The crest symbol for Brodhead was created to mirror the L shape layout of this apartment style building as seen from an aerial and frontal view of the building.
The unique feature that differentiates the Lower Cents area from other residential areas on campus is the pavilion. The symbol in the Lower Cents crest represents this feature.
The Upper Cents iconic symbol comes from the view of walking down the notable long patio that wraps around the Upper Cents buildings as seen below.
Dravo’s crest perfectly embodies how we see the building everyday: standing tall on Lehigh’s main campus with its classic stone architecture. The symbol in this crest represents the entire buildings outer shape that we can always see towering above the trees.
The symbol in Drinker’s crest can also be found from the various designs on the outside of its structure. This design is located above the front entrance door to Drinker and embodies the historic building that it is known to be.
The Farrington Square buildings embody a modern style with highlights of glass windows throughout the hallways of each floor. The crest symbol for Farrington Square was inspired by one of these glass window features.
While walking up to the M&M main entrance, the first thing you notice is the wrought iron railing with its elegant design at the center. The symbol for the M&M crest embodies this unique feature of the building.
The inspiration for Richards’ crest is found in the detail of the building’s architecture. Specifically, the side entrance door which faces the Richards parking lot is where the symbol in Richards’ crest is found.
The Sayre Park crest symbol resembles a trinity icon. The trinity-like symbol represents the community bond between the three identical buildings that comprise Sayre Park.
Taylor House is the oldest residence hall on campus with a year of establishment in 1907. The classic appearance that Lehigh consistently shows throughout campus is exemplified in the crest symbol of Taylor influenced by the sconces above each entrance.
Trembley is known as a group of apartment-style housing options, some which have lofts. The crest symbol for Trembley comes from this unique outer shape of the apartment buildings that you can see on the horizon.

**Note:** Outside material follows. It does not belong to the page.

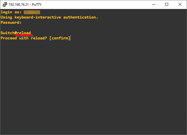Click the "[confirm]" prompt text
Image resolution: width=187 pixels, height=135 pixels.
click(x=60, y=38)
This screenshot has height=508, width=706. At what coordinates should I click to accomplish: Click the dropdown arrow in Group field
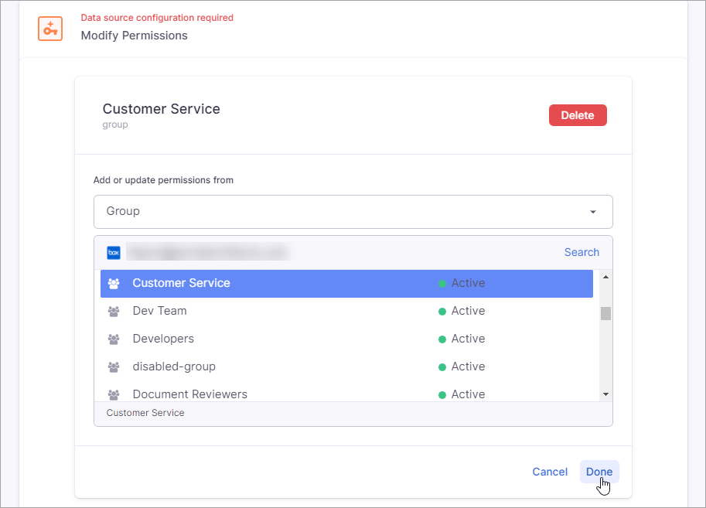pyautogui.click(x=592, y=212)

UMOJA is Swahili for unity, and the UMOJA House allows students to explore diversity and multiculturalism. Its symbol was created by the members of its house to portray these qualities.
The Warren Square buildings are comprised of six houses surrounding the Warren Square road. The crest symbol represents the six individual houses and their proximity to each other.
Singleton is part of a three building residence hall complex for second year and upper class students.
Hitch is part of a three building residence hall complex (SHM) for second year and upper class students.
Maida is part of a three building residence hall complex (SHM) for second year and upper class students.